Professor Washington Tomé afirma que a história do município começou muito antes da emancipação política e defende maior valorização da memória local
Durante participação especial no programa Espaço Aberto, da Rural FM, nesta quarta-feira (15), data em que Juazeiro celebra 148 anos de emancipação política, o historiador e professor Washington Tomé fez um resgate da formação histórica do município, destacou personagens que marcaram a trajetória da cidade e chamou atenção para a necessidade de preservar a memória e a cultura juazeirense.
Logo no início da entrevista, Washington Tomé explicou que a história de Juazeiro é muito mais antiga do que os 148 anos comemorados oficialmente.
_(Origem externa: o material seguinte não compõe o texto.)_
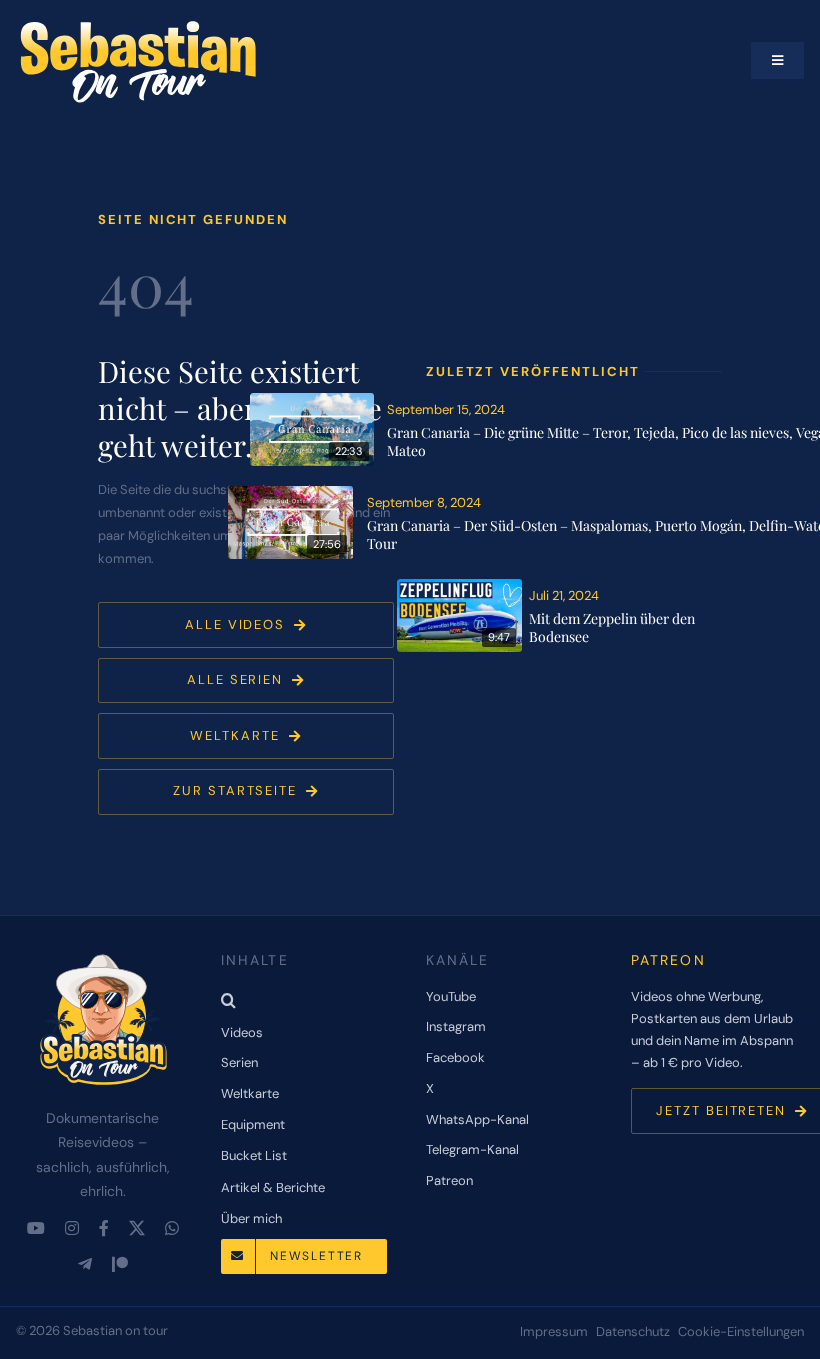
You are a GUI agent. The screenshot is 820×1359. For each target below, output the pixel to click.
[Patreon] (120, 1264)
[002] (462, 586)
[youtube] (36, 1228)
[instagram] (72, 1228)
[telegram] (85, 1264)
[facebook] (104, 1228)
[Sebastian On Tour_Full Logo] (103, 955)
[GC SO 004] (293, 493)
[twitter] (137, 1228)
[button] (307, 1000)
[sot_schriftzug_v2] (141, 25)
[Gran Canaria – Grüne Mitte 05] (315, 400)
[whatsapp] (172, 1228)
História começou há mais de cinco séculos
Segundo o historiador, os primeiros registros da região remontam ao ano de 1501, quando os exploradores portugueses André Gonçalves e Américo Vespúcio passaram pelo Vale do São Francisco durante expedições de reconhecimento do território brasileiro.
De acordo com Washington Tomé, foi a partir dessas expedições que o Rio São Francisco passou a ser identificado pelos portugueses com esse nome, em referência ao dia de São Francisco de Assis, celebrado na data da passagem dos navegadores.
O professor explicou que a emancipação política de Juazeiro ocorreu muito depois, quando o município foi desmembrado de Santo Sé, tornando-se cidade e passando a ter autonomia administrativa para receber recursos públicos e ampliar seu desenvolvimento.
“Juazeiro não tem apenas 148 anos. A história da cidade começou há mais de 500 anos”, destacou.
Crescimento impulsionado pelo Rio São Francisco
Durante a entrevista, Washington Tomé lembrou que o crescimento econômico de Juazeiro esteve diretamente ligado à navegação pelo Rio São Francisco.
Segundo ele, os antigos vapores que vinham de Minas Gerais transportavam mercadorias e passageiros, transformando Juazeiro em um importante entreposto comercial do Nordeste.
Esse desenvolvimento também foi impulsionado pela ligação terrestre com Salvador, consolidando a cidade como polo regional ao longo dos séculos.
Famílias tradicionais e registros históricos
Questionado sobre as primeiras famílias que se instalaram em Juazeiro, o historiador explicou que existem poucos registros documentais totalmente precisos.
Segundo ele, muitos documentos se perderam com o tempo, mas parte dessa memória permanece preservada nos nomes de ruas e avenidas da cidade.
Washington Tomé citou exemplos como Adolfo Viana, Flaviano Guimarães e outras personalidades que ajudaram a construir a história política e administrativa do município.
Ele ressaltou ainda que Juazeiro foi formada pela contribuição de diversas famílias, sem que apenas um grupo tivesse protagonismo absoluto em sua fundação.
Enchentes marcaram a história da cidade
Outro momento importante lembrado pelo historiador foram as grandes enchentes registradas no município.
Washington Tomé destacou principalmente as cheias dos anos de 1949, 1960 e 1979, que provocaram alagamentos em boa parte da cidade e fazem parte da memória coletiva dos juazeirenses.
Cultura como patrimônio
Ao falar sobre a identidade cultural de Juazeiro, o professor destacou que o município sempre foi um celeiro de grandes talentos.
Entre os nomes lembrados estão João Gilberto, um dos criadores da Bossa Nova, Ivete Sangalo, além de artistas, escritores, poetas, atores e esportistas que projetaram o nome da cidade para o Brasil e o mundo.
Segundo ele, a cultura sempre foi uma das maiores riquezas de Juazeiro, mas necessita de investimentos permanentes para manter vivas tradições como os grupos de penitentes, apresentações teatrais, saraus, festivais e manifestações populares.
“O incentivo à cultura é fundamental para preservar a identidade da cidade e garantir que essas manifestações não desapareçam com o tempo”, afirmou.
Preservação da memória
Washington Tomé também falou sobre seu trabalho de pesquisa e revelou que reúne, há décadas, histórias, lendas e registros sobre Juazeiro.
O historiador defendeu a criação de espaços permanentes de debate e divulgação da história local, reunindo pesquisadores, escritores e estudiosos para preservar a memória da cidade para as futuras gerações.
Segundo ele, conhecer a própria história fortalece o sentimento de pertencimento da população e contribui para a valorização da identidade cultural do município.